The X-Files and the Mythos of Space
Paul F. McDonald

Original source

Humans are creatures of paradox: we walk in one world, longing for others made inaccessible by the vast distances of space. With the awareness that we are confined to earth comes the consciousness that the sky is out of reach.

Some scholars call “above” and “below” the most important and universal of all duality symbols. Renowned symbolist Hans Biedermann calls them “vertical paradoxes.”

Above is usually seen as the realm of the spirit, whereas below is associated with the material world. As the source of light, including the sun, moon and stars, the heavens are easily identified with the “higher powers” that fill our myths and religions.

It’s a classic setup, and The X-Files are the most recent myth to make use of it. Fox Mulder looks to the stars for answers, while Dana Scully has her feet planted firmly on the ground.

The contradiction that human beings have long felt is made manifest in the two special agents. They could stand in for Aristotle and Plato in Raphael’s painting “School of Athens”, one pointing at the earth while the other points skyward.

Searching for higher powers

An archetypal image of The X-Files is Agent Mulder standing atop a hill, staring at the infinity of space, longing for a sign of life.

As religion has taken a backseat to science in the modern world, the search for “higher powers” in the universe now comes in the form of space probes and extraterrestrials. Nebulas and supernovas have displaced warring deities and angelic forces, but mankind’s longings are still juxtaposed against the backdrop of the heavens.

Contemporary pilgrims such as Mulder and Scully do not seek out celestial gods who manipulate the mortal landscape. Instead, they look for UFOs, alien abductions, and the occasional government/galactic conspiracy.

Mulder is a haunted prophet, whose destiny and purpose is irrevocably linked with the vast expanses of space. Scully is the doubting Thomas, perpetually looking at earthly matters through a microscope. The images have changed, but the source remains the same.

Elusive realities

The X-Files mantra is of course “The Truth is Out There.” This declaration and promise form the central core of Mulder’s beliefs.

The truth must be “out there” in his universe, for it isn’t to be found anywhere on his earth.

Though his efforts often appear futile, Mulder passionately makes his way toward the elusive realities of the paranormal and the extraterrestrial. Perched somewhere between deception and half-truths, he walks in a world where trust is the rarest commodity and families exist only in betrayal.
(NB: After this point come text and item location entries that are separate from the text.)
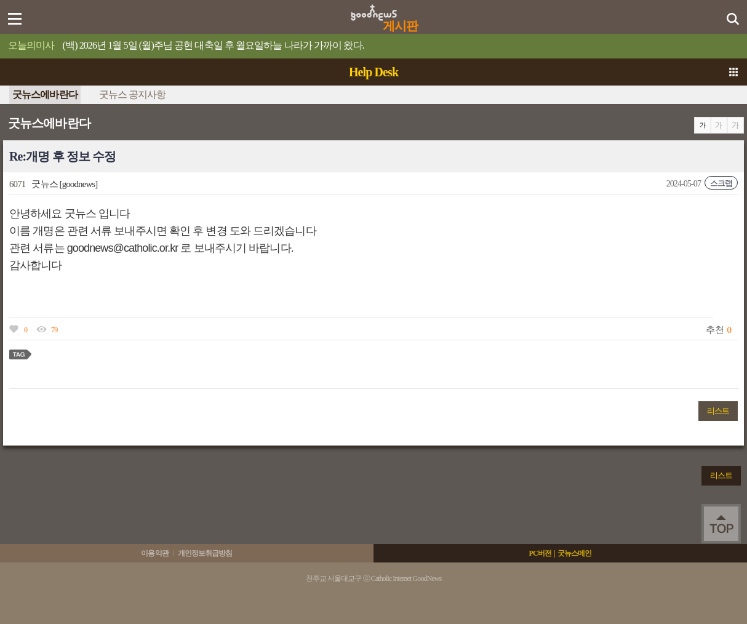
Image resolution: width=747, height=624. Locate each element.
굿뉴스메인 (574, 553)
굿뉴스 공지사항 (132, 94)
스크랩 (721, 183)
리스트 (718, 410)
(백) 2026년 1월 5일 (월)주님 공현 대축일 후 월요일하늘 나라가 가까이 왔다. (213, 45)
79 (54, 330)
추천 (714, 330)
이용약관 (154, 553)
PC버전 (540, 553)
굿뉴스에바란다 (45, 94)
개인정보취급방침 (205, 553)
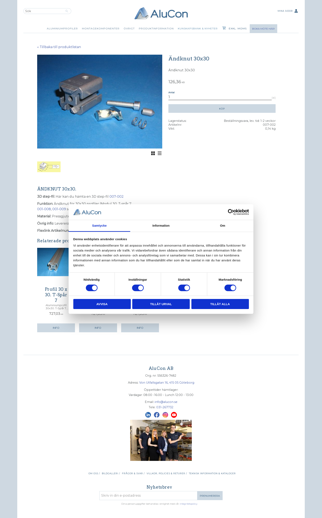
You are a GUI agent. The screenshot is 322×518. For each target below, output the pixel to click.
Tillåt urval (161, 304)
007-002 (116, 196)
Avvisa (102, 304)
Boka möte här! (263, 28)
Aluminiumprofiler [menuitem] (62, 28)
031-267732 (164, 407)
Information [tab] (161, 225)
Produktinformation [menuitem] (156, 28)
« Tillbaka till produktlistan (59, 47)
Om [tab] (222, 225)
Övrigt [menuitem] (129, 28)
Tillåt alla (220, 304)
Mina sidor (288, 11)
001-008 (44, 209)
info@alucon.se (166, 402)
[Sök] (66, 11)
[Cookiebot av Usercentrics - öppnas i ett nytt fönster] (231, 212)
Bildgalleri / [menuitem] (111, 473)
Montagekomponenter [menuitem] (101, 28)
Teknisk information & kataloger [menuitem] (212, 473)
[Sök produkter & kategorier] (42, 11)
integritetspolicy (188, 503)
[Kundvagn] (223, 28)
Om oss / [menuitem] (94, 473)
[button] (153, 153)
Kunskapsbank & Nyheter (198, 28)
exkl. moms (238, 28)
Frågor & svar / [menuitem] (133, 473)
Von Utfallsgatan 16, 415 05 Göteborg (166, 382)
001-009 (59, 209)
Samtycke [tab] (99, 225)
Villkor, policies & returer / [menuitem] (167, 473)
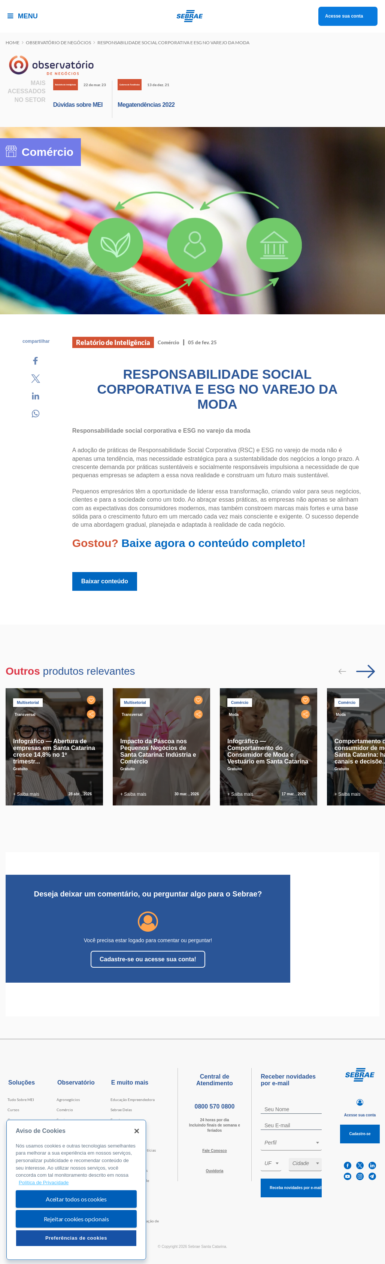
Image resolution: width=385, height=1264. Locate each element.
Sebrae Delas (121, 1109)
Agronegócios (68, 1099)
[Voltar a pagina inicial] (193, 16)
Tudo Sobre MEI (20, 1099)
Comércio (65, 1109)
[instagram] (360, 1176)
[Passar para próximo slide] (365, 671)
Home (12, 42)
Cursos (13, 1109)
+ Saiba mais (26, 794)
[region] (76, 1190)
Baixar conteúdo (104, 581)
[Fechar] (136, 1131)
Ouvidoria (215, 1171)
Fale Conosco (214, 1151)
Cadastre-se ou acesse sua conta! (148, 959)
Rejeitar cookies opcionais (76, 1218)
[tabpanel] (56, 746)
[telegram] (372, 1176)
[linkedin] (372, 1166)
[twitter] (360, 1166)
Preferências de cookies (76, 1238)
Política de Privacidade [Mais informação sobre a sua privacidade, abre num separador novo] (44, 1182)
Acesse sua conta (344, 16)
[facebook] (347, 1166)
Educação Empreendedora (132, 1099)
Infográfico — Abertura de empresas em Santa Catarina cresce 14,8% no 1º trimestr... (54, 751)
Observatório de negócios (58, 42)
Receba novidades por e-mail (295, 1188)
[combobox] (291, 1143)
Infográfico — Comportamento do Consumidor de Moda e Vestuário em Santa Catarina (267, 751)
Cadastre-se (359, 1134)
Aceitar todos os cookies (76, 1199)
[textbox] (294, 1142)
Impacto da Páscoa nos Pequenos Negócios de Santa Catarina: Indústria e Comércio (158, 751)
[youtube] (347, 1176)
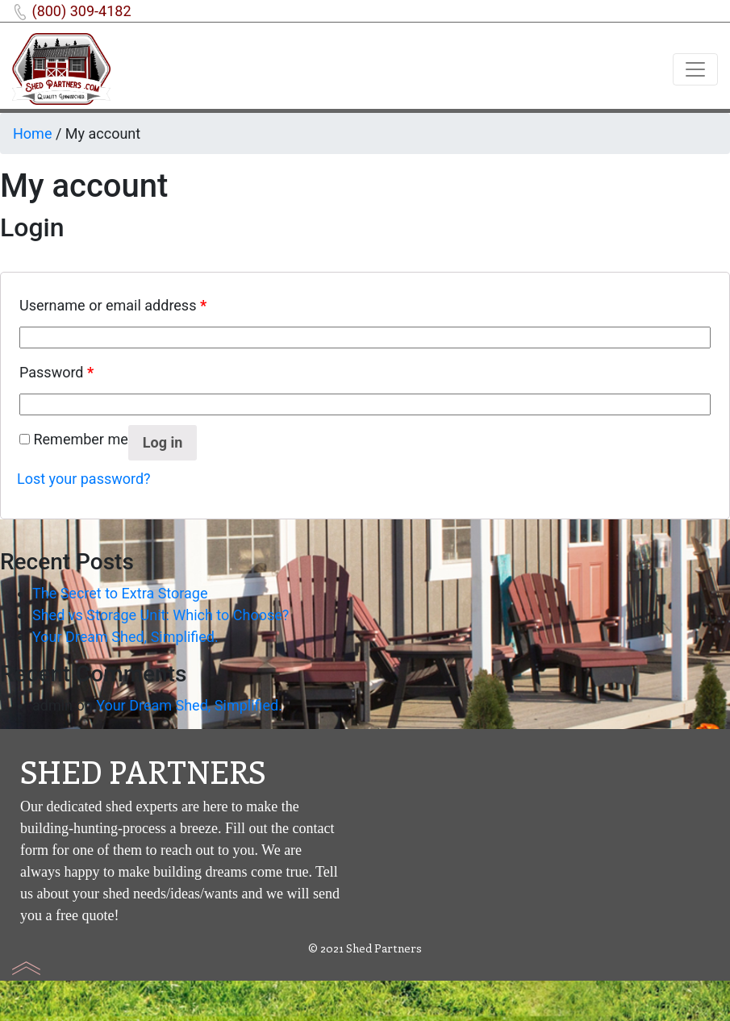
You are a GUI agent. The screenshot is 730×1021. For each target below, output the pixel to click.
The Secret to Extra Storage (120, 593)
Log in (163, 442)
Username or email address (112, 305)
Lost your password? (84, 478)
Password (56, 372)
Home (32, 133)
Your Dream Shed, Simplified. (125, 636)
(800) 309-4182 (81, 10)
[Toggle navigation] (695, 69)
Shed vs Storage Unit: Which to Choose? (160, 614)
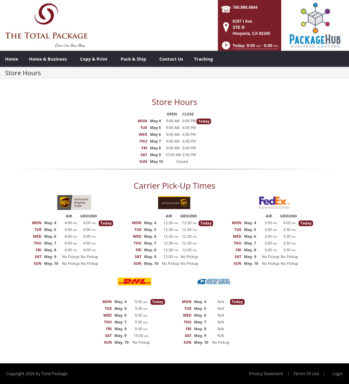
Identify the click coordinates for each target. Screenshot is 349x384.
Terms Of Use (306, 374)
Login (338, 374)
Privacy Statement (266, 374)
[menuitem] (11, 59)
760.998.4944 (245, 7)
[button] (249, 47)
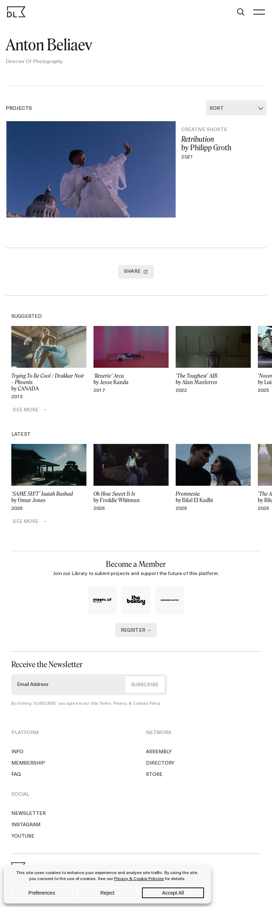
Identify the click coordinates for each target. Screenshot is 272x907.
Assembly (159, 754)
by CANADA (48, 384)
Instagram (25, 827)
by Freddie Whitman (131, 499)
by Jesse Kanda (131, 381)
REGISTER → (136, 633)
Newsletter (28, 816)
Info (17, 754)
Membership (28, 765)
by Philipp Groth (220, 143)
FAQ (16, 777)
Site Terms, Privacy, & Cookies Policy (125, 706)
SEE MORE (24, 412)
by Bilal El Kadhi (213, 499)
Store (154, 777)
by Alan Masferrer (213, 381)
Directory (160, 765)
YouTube (22, 838)
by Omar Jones (48, 499)
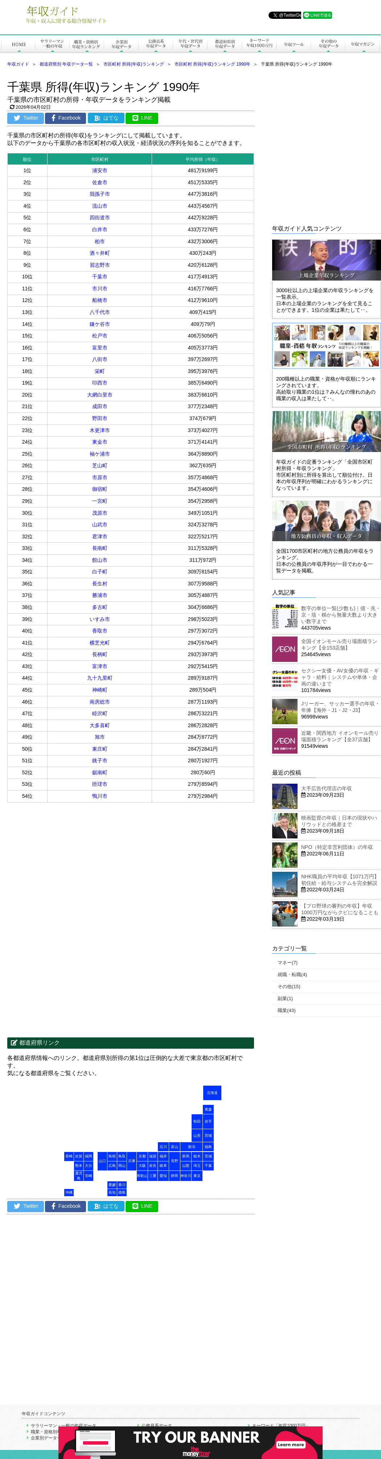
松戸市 (99, 336)
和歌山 (142, 1176)
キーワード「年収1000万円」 (281, 1425)
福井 (163, 1156)
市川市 (99, 288)
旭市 (100, 737)
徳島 (122, 1192)
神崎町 (99, 690)
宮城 (208, 1135)
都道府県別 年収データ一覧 (66, 64)
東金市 (99, 442)
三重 (152, 1176)
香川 (122, 1185)
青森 (208, 1109)
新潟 (191, 1147)
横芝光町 (100, 643)
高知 (112, 1192)
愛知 (163, 1176)
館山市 (99, 560)
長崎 (69, 1156)
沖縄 (69, 1192)
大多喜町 (100, 725)
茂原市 (99, 513)
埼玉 (197, 1166)
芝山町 (99, 465)
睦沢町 (99, 713)
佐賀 (78, 1156)
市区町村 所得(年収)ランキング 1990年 (212, 64)
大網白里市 (99, 395)
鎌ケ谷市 (100, 324)
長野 (174, 1161)
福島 (208, 1147)
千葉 (208, 1166)
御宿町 (99, 489)
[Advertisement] (68, 878)
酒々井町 (100, 253)
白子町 (99, 572)
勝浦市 (99, 595)
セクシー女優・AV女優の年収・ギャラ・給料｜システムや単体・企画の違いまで (340, 677)
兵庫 (131, 1161)
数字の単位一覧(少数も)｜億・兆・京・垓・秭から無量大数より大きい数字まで (341, 614)
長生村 (99, 583)
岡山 (122, 1166)
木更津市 (100, 430)
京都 (142, 1156)
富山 (174, 1147)
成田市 (99, 406)
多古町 (99, 607)
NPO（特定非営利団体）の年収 (337, 847)
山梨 (185, 1166)
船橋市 (99, 300)
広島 (112, 1166)
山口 (102, 1161)
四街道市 (100, 217)
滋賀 (152, 1156)
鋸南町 (99, 772)
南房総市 (100, 702)
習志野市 (100, 265)
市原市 (99, 477)
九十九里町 (99, 678)
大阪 (142, 1166)
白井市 (99, 229)
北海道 (212, 1093)
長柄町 (99, 654)
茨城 (208, 1156)
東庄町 (99, 749)
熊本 (78, 1166)
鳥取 (122, 1156)
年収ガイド (18, 64)
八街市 (99, 359)
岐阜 (163, 1166)
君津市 (99, 536)
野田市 (99, 418)
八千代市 (100, 312)
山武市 (99, 524)
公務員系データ (157, 1425)
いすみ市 (100, 619)
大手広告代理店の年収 (326, 788)
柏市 (100, 241)
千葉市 (99, 276)
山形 (197, 1135)
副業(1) (285, 998)
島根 (112, 1156)
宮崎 (88, 1176)
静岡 (174, 1176)
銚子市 (99, 760)
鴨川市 (99, 796)
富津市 (99, 666)
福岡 (88, 1156)
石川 (163, 1147)
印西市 (99, 383)
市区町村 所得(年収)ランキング (133, 64)
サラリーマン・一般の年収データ (63, 1425)
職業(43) (287, 1010)
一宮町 (99, 501)
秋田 (197, 1121)
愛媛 (112, 1185)
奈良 (152, 1166)
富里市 (99, 348)
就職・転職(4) (292, 974)
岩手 (208, 1121)
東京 (197, 1176)
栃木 (197, 1156)
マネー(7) (288, 962)
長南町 (99, 548)
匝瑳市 (99, 784)
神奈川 (185, 1176)
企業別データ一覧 (48, 1438)
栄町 (100, 371)
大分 (88, 1166)
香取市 (99, 631)
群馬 (185, 1156)
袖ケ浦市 (100, 454)
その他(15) (289, 986)
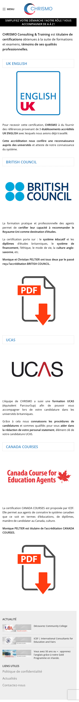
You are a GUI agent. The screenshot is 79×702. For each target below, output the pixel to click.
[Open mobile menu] (8, 9)
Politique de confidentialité (22, 671)
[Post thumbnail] (16, 628)
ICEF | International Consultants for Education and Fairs (53, 640)
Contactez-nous (13, 685)
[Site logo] (38, 8)
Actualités (9, 678)
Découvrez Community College (50, 626)
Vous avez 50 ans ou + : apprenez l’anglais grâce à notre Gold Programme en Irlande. (52, 654)
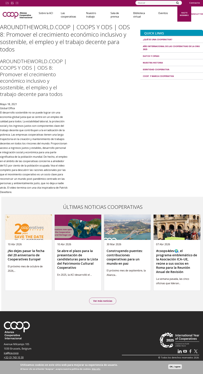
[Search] (177, 3)
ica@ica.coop (11, 353)
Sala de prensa (115, 14)
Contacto (194, 3)
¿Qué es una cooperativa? (157, 39)
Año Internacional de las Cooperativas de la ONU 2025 (171, 48)
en (7, 3)
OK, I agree (175, 366)
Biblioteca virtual (139, 14)
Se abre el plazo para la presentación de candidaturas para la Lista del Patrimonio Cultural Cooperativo (77, 259)
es (12, 3)
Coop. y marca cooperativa (158, 76)
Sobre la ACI (46, 13)
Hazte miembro (184, 14)
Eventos (163, 13)
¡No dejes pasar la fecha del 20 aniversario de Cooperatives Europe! (26, 255)
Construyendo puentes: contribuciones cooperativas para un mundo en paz (125, 257)
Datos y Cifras (151, 56)
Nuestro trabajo (91, 14)
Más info (96, 369)
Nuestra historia (153, 62)
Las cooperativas (68, 14)
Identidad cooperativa (156, 69)
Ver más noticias (102, 301)
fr (17, 3)
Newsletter (197, 14)
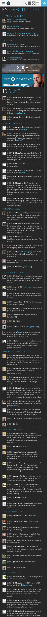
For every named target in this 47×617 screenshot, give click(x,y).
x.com (30, 287)
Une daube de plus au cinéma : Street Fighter (22, 33)
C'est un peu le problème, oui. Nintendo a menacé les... (23, 53)
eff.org (16, 405)
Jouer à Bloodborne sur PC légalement (20, 51)
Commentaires (14, 16)
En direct (13, 9)
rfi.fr (15, 317)
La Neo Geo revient (13, 26)
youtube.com (21, 179)
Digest (32, 9)
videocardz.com (27, 585)
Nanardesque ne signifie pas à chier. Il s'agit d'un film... (23, 35)
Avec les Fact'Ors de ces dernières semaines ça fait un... (23, 60)
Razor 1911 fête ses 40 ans (16, 20)
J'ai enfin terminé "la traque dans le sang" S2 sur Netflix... (24, 46)
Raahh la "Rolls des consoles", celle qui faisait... (21, 28)
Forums (9, 41)
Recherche (25, 3)
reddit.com (24, 129)
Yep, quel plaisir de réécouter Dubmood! (19, 21)
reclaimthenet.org (23, 252)
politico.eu (21, 332)
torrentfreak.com (20, 113)
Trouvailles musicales (14, 58)
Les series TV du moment (15, 44)
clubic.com (21, 172)
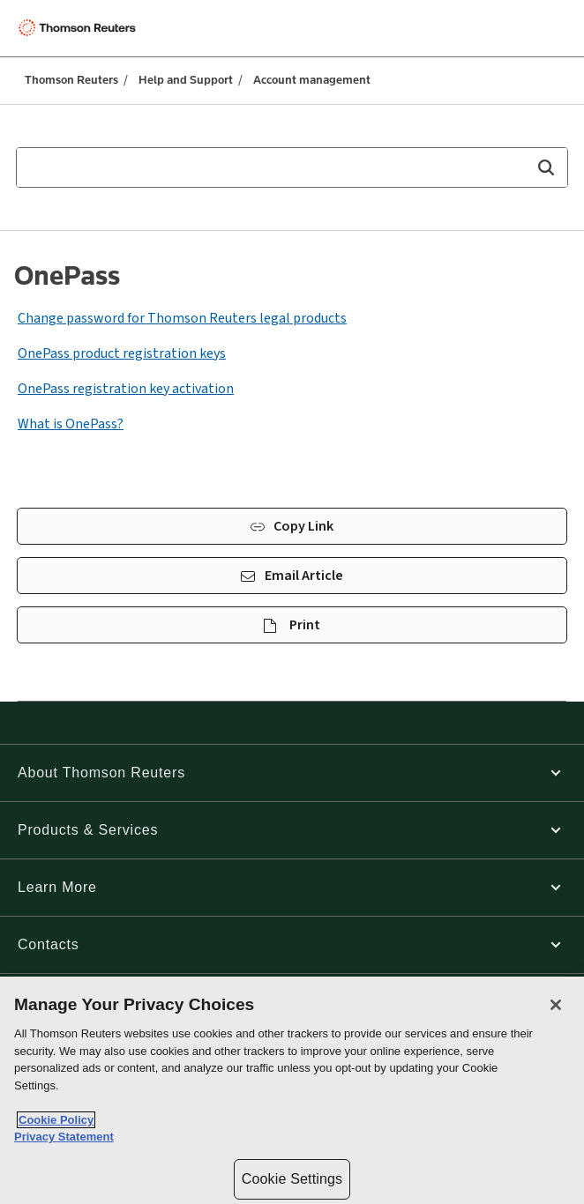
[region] (292, 1090)
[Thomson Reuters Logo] (80, 28)
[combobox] (292, 167)
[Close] (555, 1004)
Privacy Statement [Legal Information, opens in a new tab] (64, 1136)
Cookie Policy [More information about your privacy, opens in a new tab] (56, 1119)
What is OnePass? (71, 424)
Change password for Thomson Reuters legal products (182, 318)
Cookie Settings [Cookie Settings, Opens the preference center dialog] (292, 1178)
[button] (545, 167)
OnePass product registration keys (122, 353)
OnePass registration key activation (126, 388)
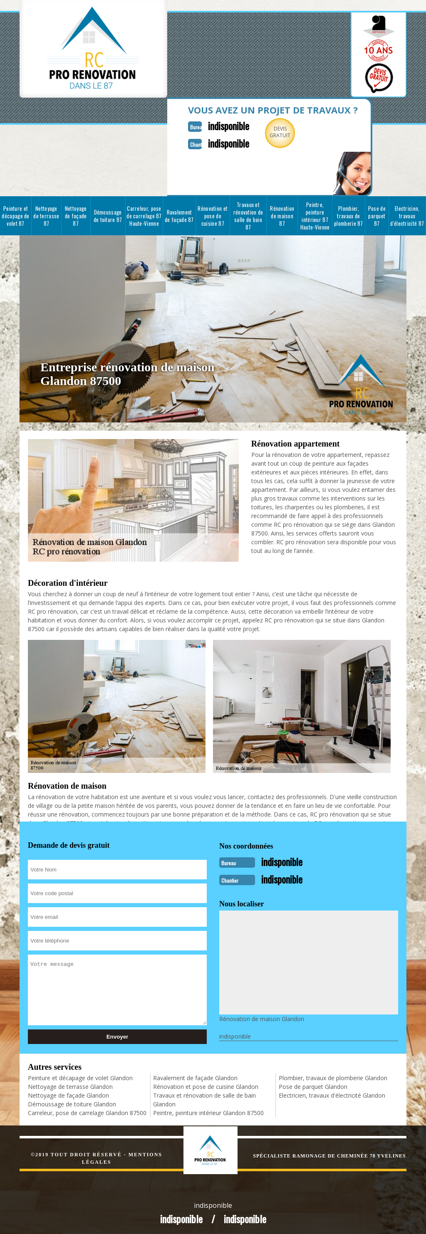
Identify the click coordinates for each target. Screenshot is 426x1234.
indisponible (216, 124)
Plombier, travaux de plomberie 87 (348, 214)
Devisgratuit (270, 132)
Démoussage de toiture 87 (108, 214)
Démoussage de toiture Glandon (72, 1101)
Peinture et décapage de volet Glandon (80, 1075)
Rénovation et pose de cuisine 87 (213, 214)
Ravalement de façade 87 (179, 214)
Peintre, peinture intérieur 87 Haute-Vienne (315, 214)
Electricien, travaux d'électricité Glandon (332, 1092)
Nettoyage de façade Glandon (68, 1092)
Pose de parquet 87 (377, 214)
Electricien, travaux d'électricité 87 (407, 214)
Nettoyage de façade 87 (76, 214)
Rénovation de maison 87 (282, 214)
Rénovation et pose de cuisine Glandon (205, 1083)
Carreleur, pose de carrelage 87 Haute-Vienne (144, 214)
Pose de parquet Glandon (313, 1083)
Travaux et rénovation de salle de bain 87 (248, 214)
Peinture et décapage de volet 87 (15, 214)
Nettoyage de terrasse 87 (46, 214)
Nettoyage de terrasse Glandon (70, 1083)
Wrapped in black overcoats, he and his partner brandish flashlights as beacons of light in a dark and hostile universe. The need for illumination drives both of them one week after another.

Mulder projects all his most intense fears and desires onto the rest of the cosmos. In one episode’s opening monologue, he notes how we all “turn our eyes skyward, ready to accept the truly incredible.” That so many have responded to the show suggests that desperation in his voice echoes their own.

Symbols of order in an ambiguous universe

The X-Files universe is defined by polarities ranging from the individual to the systematic, from Mulder’s wide-eyed wonder to Scully’s refined skepticism. But it is also about reconciling such things.

This is never easy – it’s frequently paradoxical, like the disembodied intimacy of Mulder and Scully’s constant cell phone conversations. Yet it is the driving force of the show.

Mulder is as obsessed with repairing his broken family as he is with bringing together the cosmic disparity of earth and sky. Sometimes the two quests mirror one another – his search for his abducted sister finally ended with a vision of her spirit and other dead children living in a mystical dimension called StarLight.

It doesn’t dissuade Mulder that the forces “out there” aren’t always benign.

Their presence assures him that we aren’t alone, and that seems to be enough.

“I suppose just looking up into the night sky at all those millions of stars up there, you wonder if it’s possible,” X-Files creator Chris Carter once mused during an interview. “Encountering a UFO would be like witnessing a miracle.”

Even in an age of science, the miracles still come from above. Watch the skies.